What I'm talking about instead is the fact that historic data from the recruiting offices of top-5 schools show big spikes in students accepting offers in these industries the year or two preceding the market drop.   Huge numbers of the graduating class of 2000 went west to join tech start ups, way more than in, say, 1998 or 2002 and you can see the same trend for the graduating class of 2007 and finance.

Unfortunately I don't have copies of this data to share with you, but there are a few things you can learn from it.

  1. MBAs are terrible at recognizing bubbles - This is on average and in aggregate, but clearly by taking these jobs the students have failed to recognize that these industries were due for a major market correction.
  2. MBAs are less useful the more there are together - A single business student can be quite rational but once you start pulling more of them into a group the more they tend to agree with each other.  This is particularly evident when something is "hot" or "exciting" because no one wants to miss out.  Fear of missing out is a hallmark of type A personalities and MBAs have it in spades.  The bigger the decision the bigger the effect, causing the group think that goes in to how students decide between job offers here.
So, is there current market information you can derive from my inside track on campus?  It doesn't seem like it this year.  Tech has seen a resurgence along with start ups, consulting and finance hiring is strong, and there's probably a lot more interest in healthcare than there was five years ago.  But nothing seems particularly hot or overheated.  So I think we're just slowly pulling out of the recession and finding some balance again.  But I would keep an eye on tech and healthcare over the next year or two as business schools publicize their careers data.

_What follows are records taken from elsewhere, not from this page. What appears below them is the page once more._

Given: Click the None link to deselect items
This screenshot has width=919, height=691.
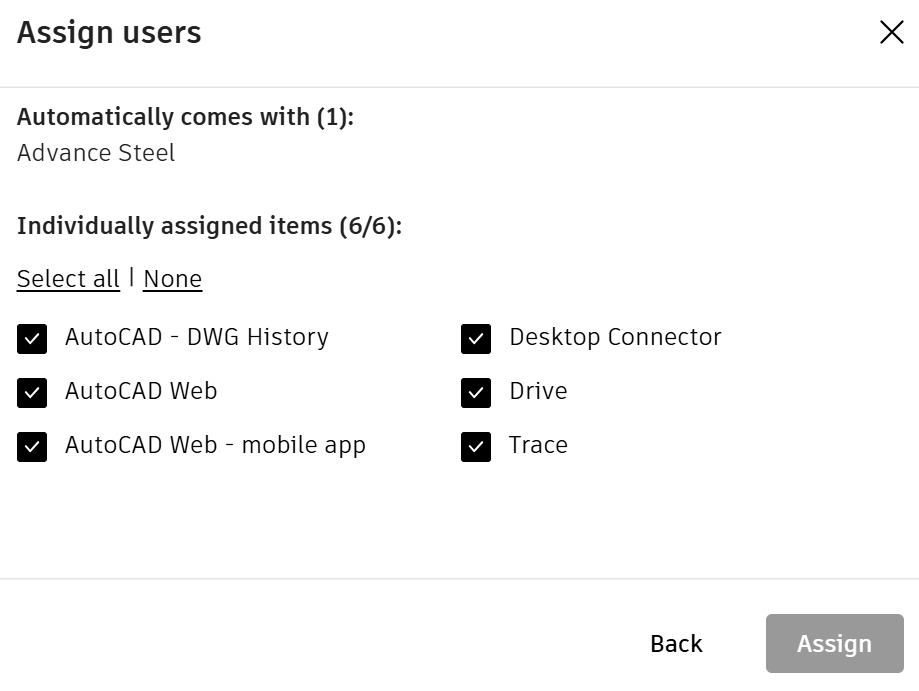Looking at the screenshot, I should [x=172, y=279].
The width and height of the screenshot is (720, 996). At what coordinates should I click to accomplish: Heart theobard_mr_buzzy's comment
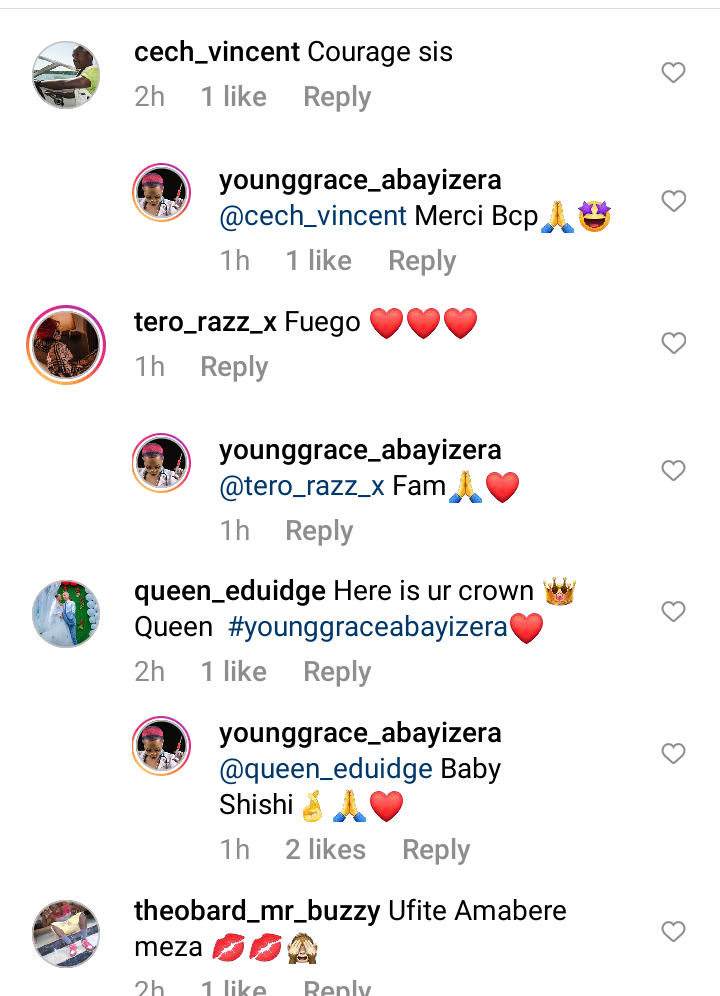674,932
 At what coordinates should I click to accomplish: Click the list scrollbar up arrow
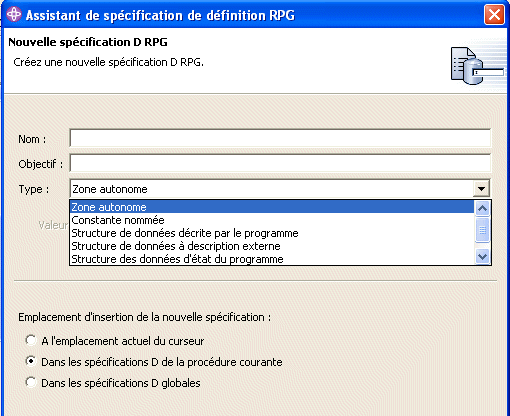482,209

What do you think - are MBAs headed to an area in droves that seems prime for shorting?

Monday, February 27, 2012

I think I have summer plans

I came out of recruiting pretty lucky - more than one offer all off them good.  My offers were in very different companies and industries.  Which made recruiting harder - less of the prep overlapped so there was more work overall  - and also making my decision.  I wasn't really comparing apples to apples which made my decision more one of self assessment and introspection that prestige, pay or location.  I'm very, very happy and I think I've come to a decision.

I'll be using my summer to take a chance on an industry I never thought I'd work in and a company I never thought I'd work for.  Something that I think might actually be a good fit but is outside my comfort zone and very different from my previous work experience.  I'm excited. I'm taking a risk. And I think that's exactly what your one and only summer in a MBA program is for.  I'm going to learn a lot more about myself and get to stay on a much steeper learning curve during my 10-12 weeks in the industry.  It'll be challenging and I think I'll come out with new skills that will compliment the ones I already have.  Writing it all down, I wonder why the decision seemed so hard. 

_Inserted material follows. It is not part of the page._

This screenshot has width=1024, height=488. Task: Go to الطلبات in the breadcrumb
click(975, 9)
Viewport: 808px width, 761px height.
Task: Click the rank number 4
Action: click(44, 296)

Counting my blessings and looking forward to summer.

Tuesday, February 21, 2012

Recruiting thoughts from midway through

Recruiting is still going full steam on campus at the moment with new job postings and seminars, but it's become a more diversified offering.  the first couple months were heavily dominated by banks and management consulting firms, very big companies and the like.  These offerings employ about half of a typical MBA class.  The i-bank and consulting interview process is fast and time consuming.  Back to back to back interviews weren't uncommon and if you made it through that you were in for more of the same at their office in a "super day".  They may have been miserable going through it but that half is now in one of three camps:

1.) They got an offer and accepted it. Good and thankfully common.  The hiring market for internships this year seems to be a-okay, knock on wood.
2.) They got multiple offers and are debating between them.  Very good.
or
3.) They got no offers are in panic mode.  Very bad but also very rare.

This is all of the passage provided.